▶ [Problems to solve]:
[1] From the passage on insecticides and liver disease, return the part that opens with the words containing "It would be" and closes with "for this situation?", copied word for word.
[2] In the passage on insecticides and liver disease, what term did Food and Drug Administration investigators use to describe the body fat's role with DDT?
*** Opening Provided passage ***
The most curious aspect of the rise in hepatitis is that [a similar rise] has occurred simultaneously in cattle, dogs, and other farm animals. In cattle “X-disease” (hyperkeratosis)—in which the chlorinated cyclic hydrocarbons are now etiologically implicated—involvement of the liver, with a profound disturbance in vitamin A metabolism and storage, is invariable. In dogs the highly fatal “infectious” hepatitis and hepatitis “X” have appeared.

It would be a most remarkable coincidence if several entirely different hepatic infective agents, each specific to a different animal species, arose simultaneously. Human infectious hepatitis is not transmissible to dogs or cattle or vice versa. How then [do we] account for this situation?

Without exception every one of the chlorinated cyclic hydrocarbon insecticides is a liver poison. This is true of the entire series, from the solvent monochlorobenzene and the mothicide paradichlorobenzene4 to DDT and the chlorinated naphthalenes aldrin and dieldrin.g The chlorinated naphthalenes were shown to produce hepatitis (often with acute yellow atrophy)45,53 as long ago as 1936, and they were responsible for much morbidity and many deaths among workers in industry (where they have been used in insulation for electric cable) long before these compounds were used in agriculture. Exposure to this whole group of compounds is now universal in the United States, and it appears that few persons escape storage of these toxic agents in the body fat.

The body fat has been termed a “biological magnifier” of DDT by investigators of the federal Food and Drug Administration.68,69 When amounts as low as 0.1 part per million dry weight (the average human diet contains very much more) are included in the diet, the body fat may reach concentrations up to 150 times as much. This has been confirmed by many workers on many species of animals.

The significance and potential consequences of such storage in body fat have been reviewed in an excellent editorial in the Journal of the A.M.A. [American Medical Association], “Insecticide Storage in Adipose Tissue.”47 As pointed out in this editorial, body fat is not simply an inactive storage depot but is subject to continuous turnover and takes part in many metabolic processes. Further: “The influence of the stored insecticide may not be limited to adipose tissue. In fact dichlorodiphenyltrichloroethane (DDT) is found in all other tissues in proportion to their fat content. Fats and lipids are constituents of cell membranes and are concerned with the phenomena of cell permeability and cell organization in every tissue of the body….Consequently, storage of a toxicant in the fat of parenchymal cells is essentially storage in the cell itself, where important enzymatic processes such as oxidation, phosphorylation, and cholesterol synthesis take place…”
*** Closing Provided passage ***
*** Opening Data provided ***
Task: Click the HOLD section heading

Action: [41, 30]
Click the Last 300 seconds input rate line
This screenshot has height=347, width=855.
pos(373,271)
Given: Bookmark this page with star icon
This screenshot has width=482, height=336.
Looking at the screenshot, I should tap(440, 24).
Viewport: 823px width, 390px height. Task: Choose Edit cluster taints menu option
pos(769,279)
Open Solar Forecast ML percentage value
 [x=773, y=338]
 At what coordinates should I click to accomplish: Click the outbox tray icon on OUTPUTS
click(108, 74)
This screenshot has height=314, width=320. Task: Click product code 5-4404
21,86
*** Closing Data provided ***
*** Opening Data provided ***
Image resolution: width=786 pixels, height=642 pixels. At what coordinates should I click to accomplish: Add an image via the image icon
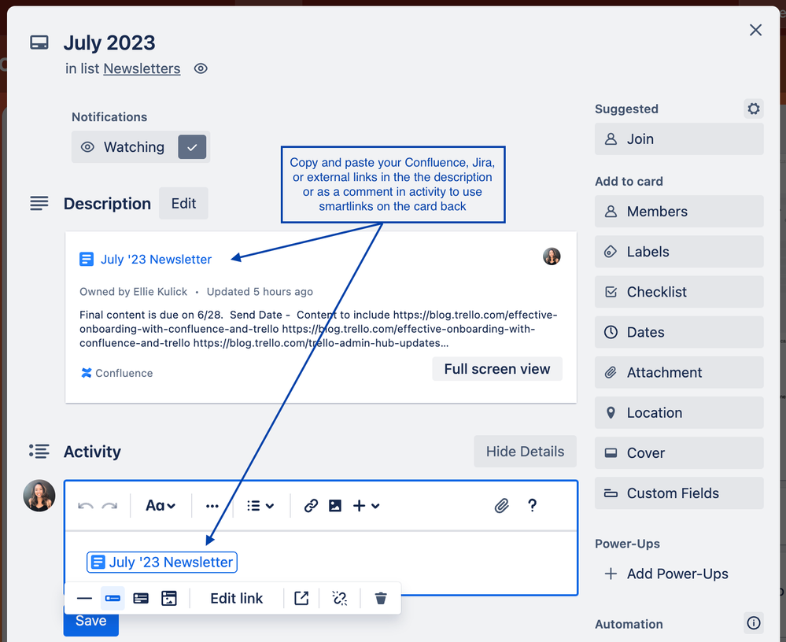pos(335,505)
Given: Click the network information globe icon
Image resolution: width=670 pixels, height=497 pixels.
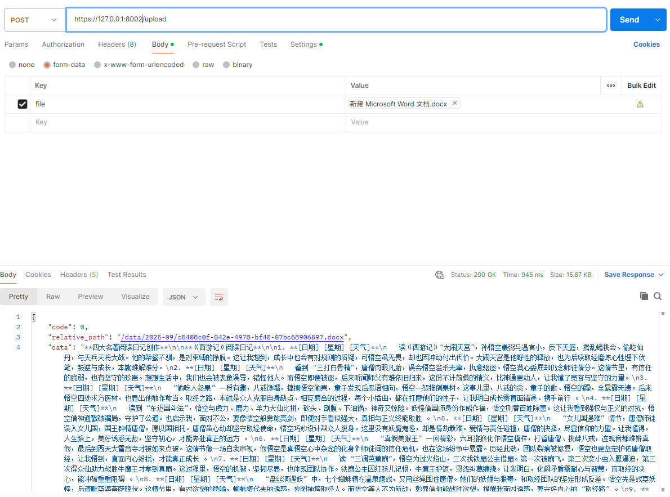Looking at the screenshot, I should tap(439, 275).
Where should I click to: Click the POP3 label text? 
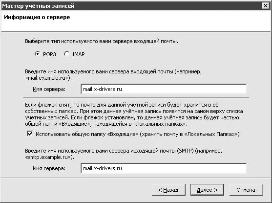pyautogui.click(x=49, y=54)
*** Closing Data provided ***
*** Opening Data provided ***
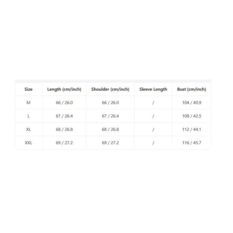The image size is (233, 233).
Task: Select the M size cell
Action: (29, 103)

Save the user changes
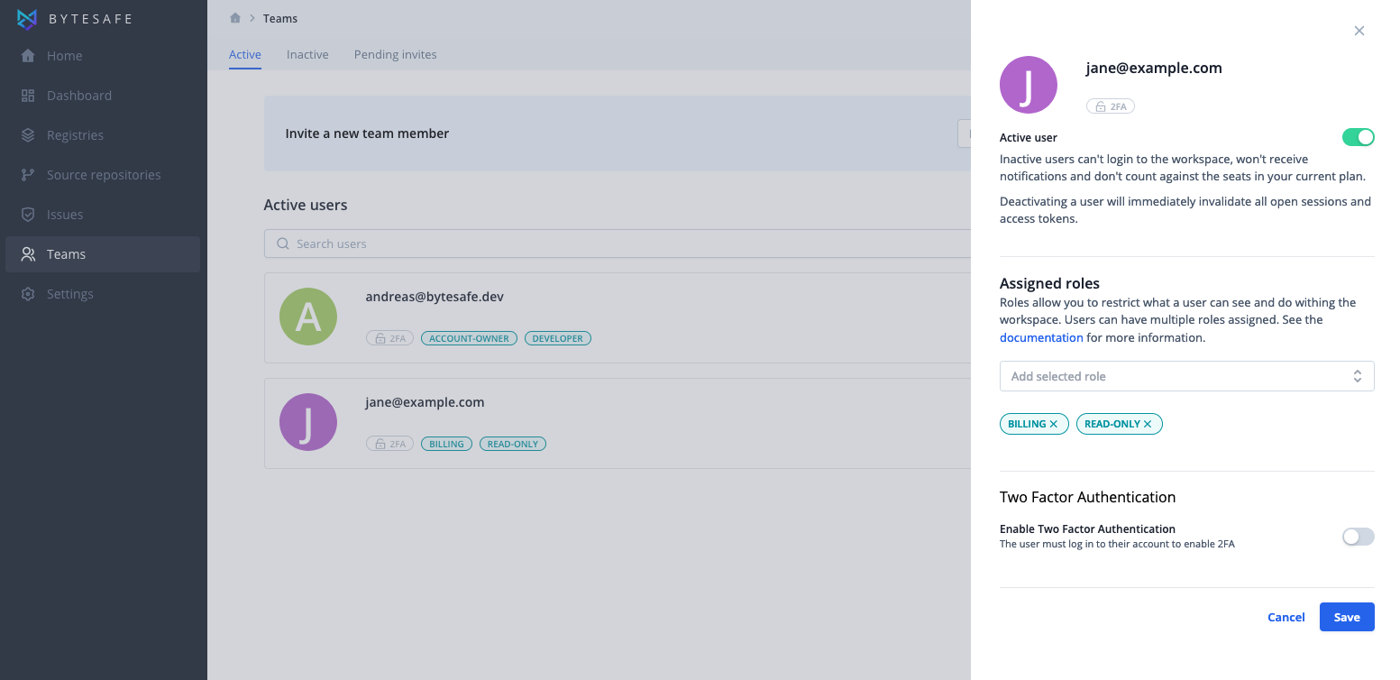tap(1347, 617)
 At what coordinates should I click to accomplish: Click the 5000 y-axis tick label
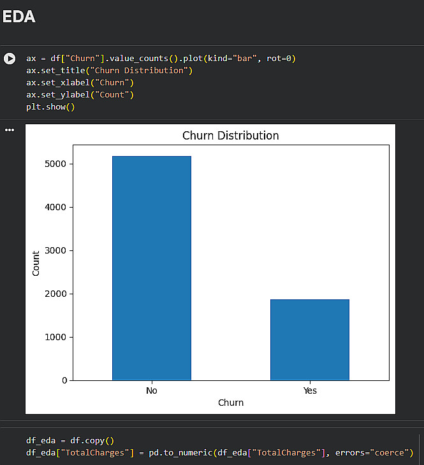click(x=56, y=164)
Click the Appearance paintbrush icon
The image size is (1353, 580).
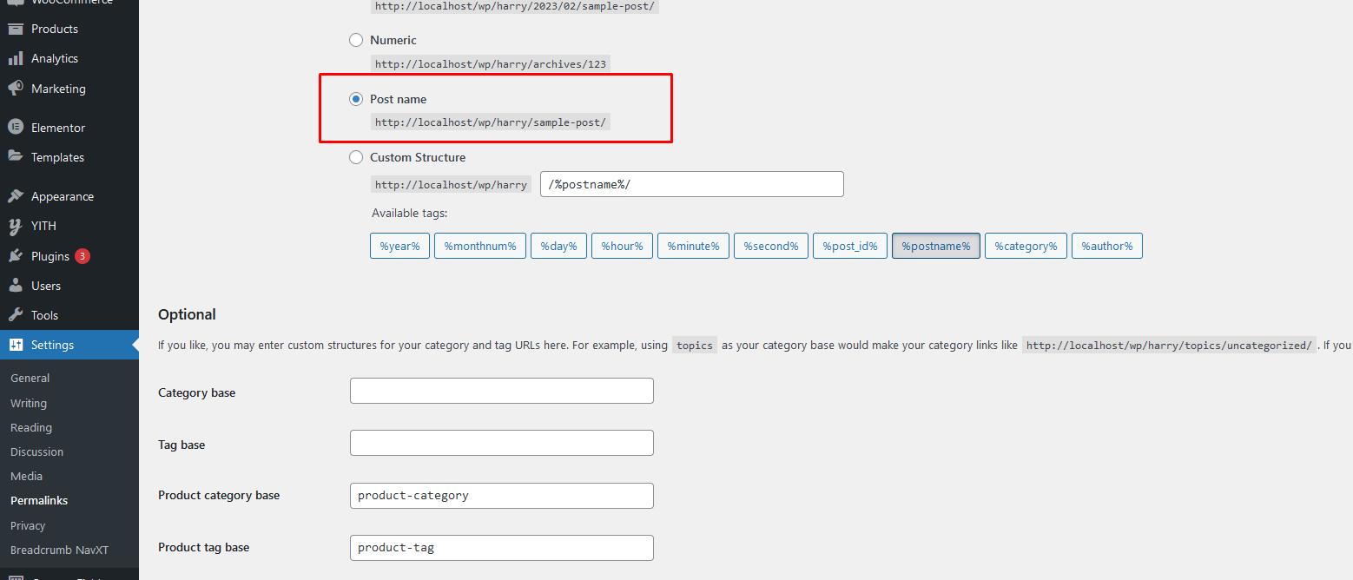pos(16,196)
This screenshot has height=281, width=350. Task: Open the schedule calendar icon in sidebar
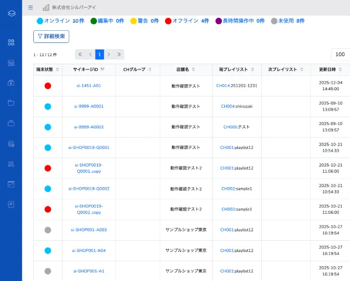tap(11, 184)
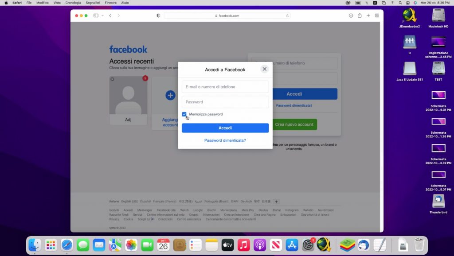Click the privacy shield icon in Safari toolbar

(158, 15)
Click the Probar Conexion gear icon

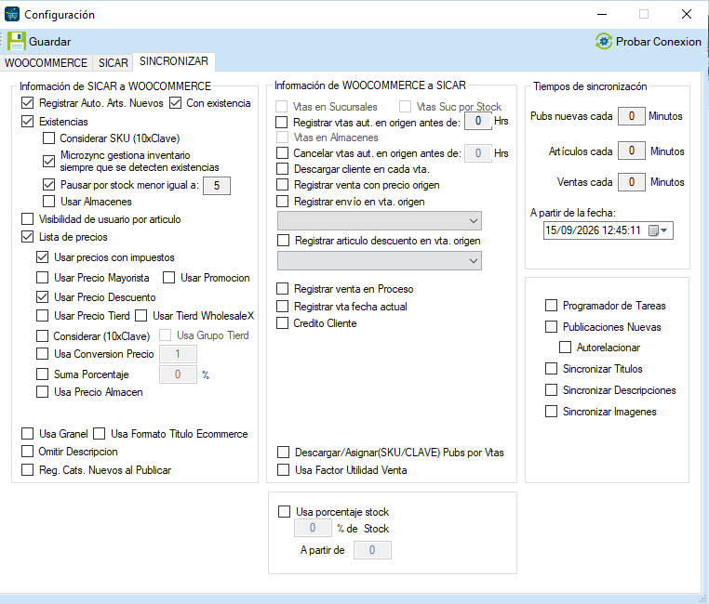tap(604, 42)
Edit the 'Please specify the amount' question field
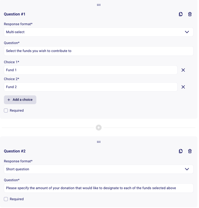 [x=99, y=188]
*** Closing Data provided ***
▶ [Answers provided]:
[1]
It would be a most remarkable coincidence if several entirely different hepatic infective agents, each specific to a different animal species, arose simultaneously. Human infectious hepatitis is not transmissible to dogs or cattle or vice versa. How then [do we] account for this situation?

[2] They called body fat a "biological magnifier" of DDT.